Certification has nothing to do with need. For something that’s essential for safety (like communication equipment), it must be proven to be safe, reliable, have sufficient redundancy, etc. For something non-essential (like a science experiment), it just needs to be safe (i.e. not endanger people or the station under any circumstances).
There are several factors.
The Apollo lunar missions were coming from up to 1/4 million miles away, and it required a 210-ft diameter steerable dish for full bandwidth (see cars for scale): https://honeysucklecreek.net/other_stations/goldstone/Bill_Wood_Goldstone/GDS_booklet/dss14.jpg
For most earth/space transmissions they used “unified S-band” at around 2.1 Ghz, and the voice was embedded with telemetry. The S-band signal was received at the big dishes, then the voice filtered from that, then injected on the NASA terrestrial network. With analog voice radio, each link in the chain typically degrades quality a bit.
Since you don’t need more than about 3Khz to clearly convey the human voice, voice transmissions during the Apollo era were filtered to about 3 Khz audio bandwidth. This enabled better clarity for given amount of RF power.
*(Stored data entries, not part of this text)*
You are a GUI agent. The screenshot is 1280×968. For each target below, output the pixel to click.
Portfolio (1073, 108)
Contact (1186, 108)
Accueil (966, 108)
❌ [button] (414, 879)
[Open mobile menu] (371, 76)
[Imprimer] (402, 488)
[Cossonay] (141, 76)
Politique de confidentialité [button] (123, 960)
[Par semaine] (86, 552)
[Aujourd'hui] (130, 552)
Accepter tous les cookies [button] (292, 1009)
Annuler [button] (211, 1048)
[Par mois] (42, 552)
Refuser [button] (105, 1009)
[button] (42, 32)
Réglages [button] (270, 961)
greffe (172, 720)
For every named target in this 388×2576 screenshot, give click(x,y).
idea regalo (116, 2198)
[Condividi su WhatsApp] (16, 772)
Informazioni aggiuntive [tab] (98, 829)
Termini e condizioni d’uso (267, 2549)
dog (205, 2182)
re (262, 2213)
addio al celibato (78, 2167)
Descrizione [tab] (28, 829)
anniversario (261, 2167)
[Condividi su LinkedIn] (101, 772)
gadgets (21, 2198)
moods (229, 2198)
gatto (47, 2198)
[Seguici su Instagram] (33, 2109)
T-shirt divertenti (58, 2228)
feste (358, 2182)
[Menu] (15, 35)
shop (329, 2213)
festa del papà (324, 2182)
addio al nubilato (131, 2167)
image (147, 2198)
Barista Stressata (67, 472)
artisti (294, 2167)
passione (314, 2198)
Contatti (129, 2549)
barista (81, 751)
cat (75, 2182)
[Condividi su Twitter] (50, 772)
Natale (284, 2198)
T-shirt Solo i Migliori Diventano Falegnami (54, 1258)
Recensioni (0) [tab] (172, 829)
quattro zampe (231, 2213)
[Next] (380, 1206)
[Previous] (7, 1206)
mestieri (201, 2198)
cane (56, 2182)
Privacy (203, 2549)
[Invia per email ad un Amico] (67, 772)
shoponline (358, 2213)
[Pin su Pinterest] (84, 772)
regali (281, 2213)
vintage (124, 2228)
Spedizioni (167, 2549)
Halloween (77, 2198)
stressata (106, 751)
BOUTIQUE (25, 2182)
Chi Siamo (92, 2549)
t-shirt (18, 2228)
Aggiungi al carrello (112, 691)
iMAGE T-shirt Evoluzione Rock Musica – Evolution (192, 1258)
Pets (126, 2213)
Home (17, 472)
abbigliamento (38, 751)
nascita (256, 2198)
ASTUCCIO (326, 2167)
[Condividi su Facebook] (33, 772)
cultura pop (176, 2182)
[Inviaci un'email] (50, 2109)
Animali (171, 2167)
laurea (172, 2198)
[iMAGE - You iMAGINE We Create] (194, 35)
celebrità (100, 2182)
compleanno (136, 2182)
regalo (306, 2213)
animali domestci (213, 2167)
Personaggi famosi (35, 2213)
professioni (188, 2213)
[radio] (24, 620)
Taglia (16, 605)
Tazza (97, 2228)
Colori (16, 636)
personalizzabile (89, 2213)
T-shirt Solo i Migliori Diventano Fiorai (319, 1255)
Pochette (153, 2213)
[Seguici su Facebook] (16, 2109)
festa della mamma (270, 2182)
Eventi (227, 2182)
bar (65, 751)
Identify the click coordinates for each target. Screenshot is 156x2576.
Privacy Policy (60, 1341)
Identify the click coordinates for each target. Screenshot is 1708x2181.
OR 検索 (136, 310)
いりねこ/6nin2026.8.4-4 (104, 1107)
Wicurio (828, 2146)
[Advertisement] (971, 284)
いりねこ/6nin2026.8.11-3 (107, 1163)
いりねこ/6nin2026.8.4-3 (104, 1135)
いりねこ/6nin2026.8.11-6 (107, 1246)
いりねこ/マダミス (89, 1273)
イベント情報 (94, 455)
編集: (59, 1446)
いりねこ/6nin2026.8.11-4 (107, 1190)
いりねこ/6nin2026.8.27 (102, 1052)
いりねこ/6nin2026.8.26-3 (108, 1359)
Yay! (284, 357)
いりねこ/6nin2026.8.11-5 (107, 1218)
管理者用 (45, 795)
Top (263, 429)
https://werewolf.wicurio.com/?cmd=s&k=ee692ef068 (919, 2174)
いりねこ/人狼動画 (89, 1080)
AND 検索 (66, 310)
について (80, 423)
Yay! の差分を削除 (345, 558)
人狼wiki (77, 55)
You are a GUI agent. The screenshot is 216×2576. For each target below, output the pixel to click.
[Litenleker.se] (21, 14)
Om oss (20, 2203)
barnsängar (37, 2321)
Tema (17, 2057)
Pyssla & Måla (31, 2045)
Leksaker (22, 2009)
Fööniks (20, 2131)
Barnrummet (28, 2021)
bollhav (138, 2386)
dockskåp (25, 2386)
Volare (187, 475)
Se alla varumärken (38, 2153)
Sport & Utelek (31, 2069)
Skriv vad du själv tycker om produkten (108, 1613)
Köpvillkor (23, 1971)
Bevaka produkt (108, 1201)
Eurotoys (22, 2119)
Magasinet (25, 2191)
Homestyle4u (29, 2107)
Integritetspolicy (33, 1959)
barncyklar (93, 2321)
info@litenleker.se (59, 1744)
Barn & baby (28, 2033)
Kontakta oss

Despite this the overall audio quality wasn’t that bad. Listen to the Apollo 15 astronaut’s voices from 1/4 million miles away when landing on the moon in 1971. They are apparently using VOX (Voice Operated Mic) so some of the syllables are clipped. This is normal. https://youtu.be/XvKg68DcTZA
In the shuttle/ISS era the audio during live transmissions didn’t sound much better. During the latter shuttle era the TDRSS satellites were available so in theory this could have improved quality but to me it sounded about the same.
There is nothing inherent about audio recording from space that makes it sound bad. Listen to this tour of ISS starting at about 00:25, where the audio was apparently captured on the on-camera mic of the camcorder. Despite the background noise, it sounds quite good when the camera is close to the astronaut: https://youtu.be/QvTmdIhYnes?t=25
This indicates when live audio is transmitted, the lower quality is due to the modulation and encoding system. There is generally limited benefit in intelligibility to exceeding much over 3 Khz audio bandwidth. A 6-8 Khz audio bandwidth might aesthetically sound better but for a given amount of RF power and system noise, its not necessarily any better at conveying dialog.
With any “safety of life” application involving a deployed system there is always the changeover problem. E.g, aviation still uses AM radio for voice because changing that to SSB, FM or digital would require maintaining the existing system while installing new radios and antennas in every aircraft and ground station on earth, then somehow switching over or running them in parallel. Additional RF spectrum would also be needed.
We have lots of technology today and the ability to send digitally-encoded voice, but that doesn’t always result in better quality. Modern cell phones use digital voice codecs and have the 200 times the computation power of a Cray-1 supercomputer but audio quality is often worse than an old analog cell phone or even a short wave radio.
Random browsing turned up the following document, which is instructive in the way these things work:
https://ntrs.nasa.gov/archive/nasa/casi.ntrs.nasa.gov/19720022495.pdf (Multi-EVA communications system analysis, Final Report, June 30, 1972).
This 225-page report, prepared by RCA for NASA, lays out and evaluates in comprehensive detail the functional and technical requirements of NASA’s proposed system. The conclusion is that it would basically work, but would be not that great and too expensive to implement.
The appendix with all the specifications is interesting: everything from voice dynamic range, frequency response, and noise requirements, to temperature/vacuum/acceleration/humidity/vibration/etc tolerances and testing procedures.
There is much more to it than simply downloading an MP3 codec from the Internet.